Apabila melihat dari salah stau hak asasi manusia yang merupakan hak dasar dri manusia sebagai anugerah dri tuhan yang maha esa dimana hak tersebut merupakan kodrat manusia semenjak lahir yaitu mengenai hak untuk hidup yang tercantum dalam pasal 3 deklerasi universal hak asasi manusia yang menyatakn :
: setiap orang berhak atas penghidupan, kemerdekaan, dan keselamatan seseorang”
Berdasrkan ketentuan pasal dari deklerasi tersebut maka hak seseorang untuk keselamatan dirinya ( hak un tuk hidup ) tidak dapat dihilangkan dalm keadaan apapun, dan jika kita melihat dari tujuan diproklamirkannya hak asasi manusia tersebut yaitu bahwa seseorang dan badan dalam masyarakat dengan senantiasa mengingatkn pernyataan ini, akan berusaha dengan jalan mengajar dan mendidik untuk mempertinggi penghargaan tehadap hak-hak dan kebebasan-kebebasan ini dan menjalankan tindakan progresif yanag bersipat nasional maupun internasional, menjamin pengakuan dan pelaksanaanya yang umum dan efektif baik oleh bangsa-bangsa dari Negara-negara anggota sendiri maupun oleh bangsa-bangsa dari daerah yang dibawah kekuasaan hukum mereka.[44]
Berdasarkan tujuan dari deklerasi hak asasi manusia tersebut maka dapat dikatakan bahwa tiap-tiap Negara waib untuk menegakkan hak asasi manusia. pernyataan hak asasi manusia ini oleh Negara republic Indonesia diarttifikasi dengan undang-undang No. 39 tahun 1999 tentang hak asasi manusia yang mana termuat dalam pernyataan :
“ setiap orang berhak untuk hidup, mempertahankan hidup dan meningkatkan taraf hidupnya, setiap orang berhak untuk hidup tentram, aman damai, bahagia, sejahtera lahir dan batin. setiap orang berhak atas lingkungan hidup yang baik dan sehat”[45]
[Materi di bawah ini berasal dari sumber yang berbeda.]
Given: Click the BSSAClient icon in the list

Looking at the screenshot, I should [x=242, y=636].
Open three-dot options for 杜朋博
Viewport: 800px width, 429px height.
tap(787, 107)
ketentuan pasal mengenai hak untuk hidup ini jika kita lihat kepada penjelasan ketentuan ayat 1 pasal diatas menyatakan :
“ setiap orang berhak atas kehidupan, memperthankan kehidupan, dan meningkatkan taraf kehidupannya. hak atas kehidupan ini bahkan juga melekat pada bayi yang belum lahir atau terpidana mati. dalam hal atau keadaan yang sangat luar biasa yaitu demi kepentingan hidup ibunya dalam kasusu aborsi atau berdasarkan keputusan pengadilan dalam kasusu pidana mati dalam hal kondisi tersebut, masih dapat diizinkan. hanya pada dua hal tersebut itulah hak untuk hidup dapat dibatasi.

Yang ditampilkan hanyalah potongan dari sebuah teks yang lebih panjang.